++++ RECORDS FOR THIS TASK

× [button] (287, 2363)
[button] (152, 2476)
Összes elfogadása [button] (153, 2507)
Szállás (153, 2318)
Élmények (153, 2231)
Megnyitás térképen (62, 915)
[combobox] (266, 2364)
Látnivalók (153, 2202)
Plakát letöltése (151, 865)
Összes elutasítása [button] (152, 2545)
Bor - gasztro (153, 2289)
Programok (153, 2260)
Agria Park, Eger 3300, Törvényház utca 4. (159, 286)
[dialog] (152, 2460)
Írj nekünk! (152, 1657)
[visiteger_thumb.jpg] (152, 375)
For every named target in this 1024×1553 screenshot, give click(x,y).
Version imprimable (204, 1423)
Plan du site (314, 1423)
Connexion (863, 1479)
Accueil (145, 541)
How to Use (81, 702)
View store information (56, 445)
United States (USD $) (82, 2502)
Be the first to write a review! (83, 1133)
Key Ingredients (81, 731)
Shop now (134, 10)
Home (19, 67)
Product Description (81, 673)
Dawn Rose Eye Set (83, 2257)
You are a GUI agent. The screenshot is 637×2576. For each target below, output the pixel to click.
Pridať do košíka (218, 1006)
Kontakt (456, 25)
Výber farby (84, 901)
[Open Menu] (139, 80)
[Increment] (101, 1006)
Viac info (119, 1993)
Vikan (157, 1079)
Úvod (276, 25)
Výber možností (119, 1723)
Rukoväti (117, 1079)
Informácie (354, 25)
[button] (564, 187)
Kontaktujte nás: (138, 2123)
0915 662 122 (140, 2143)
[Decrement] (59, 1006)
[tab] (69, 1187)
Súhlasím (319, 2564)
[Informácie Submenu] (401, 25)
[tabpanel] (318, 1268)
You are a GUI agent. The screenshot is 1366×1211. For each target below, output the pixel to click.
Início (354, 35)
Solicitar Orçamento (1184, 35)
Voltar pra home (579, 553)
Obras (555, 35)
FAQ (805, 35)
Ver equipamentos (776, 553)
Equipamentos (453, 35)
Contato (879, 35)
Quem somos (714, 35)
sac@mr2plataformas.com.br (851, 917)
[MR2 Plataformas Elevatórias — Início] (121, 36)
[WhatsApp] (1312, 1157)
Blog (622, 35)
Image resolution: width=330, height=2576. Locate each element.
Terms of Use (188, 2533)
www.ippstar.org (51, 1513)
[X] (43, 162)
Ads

++++++++

-- TASK DESCRIPTION --
Write out exactly the lines that run from the one containing "[button] (564, 187)" to the end of the records, both end lines included.

-- ANSWER TO THIS TASK --
[button] (564, 187)
Kontaktujte nás: (138, 2123)
0915 662 122 (140, 2143)
[Decrement] (59, 1006)
[tab] (69, 1187)
Súhlasím (319, 2564)
[Informácie Submenu] (401, 25)
[tabpanel] (318, 1268)
You are a GUI agent. The screenshot is 1366×1211. For each target below, output the pixel to click.
Início (354, 35)
Solicitar Orçamento (1184, 35)
Voltar pra home (579, 553)
Obras (555, 35)
FAQ (805, 35)
Ver equipamentos (776, 553)
Equipamentos (453, 35)
Contato (879, 35)
Quem somos (714, 35)
sac@mr2plataformas.com.br (851, 917)
[MR2 Plataformas Elevatórias — Início] (121, 36)
[WhatsApp] (1312, 1157)
Blog (622, 35)
Image resolution: width=330, height=2576. Locate each element.
Terms of Use (188, 2533)
www.ippstar.org (51, 1513)
[X] (43, 162)
Ads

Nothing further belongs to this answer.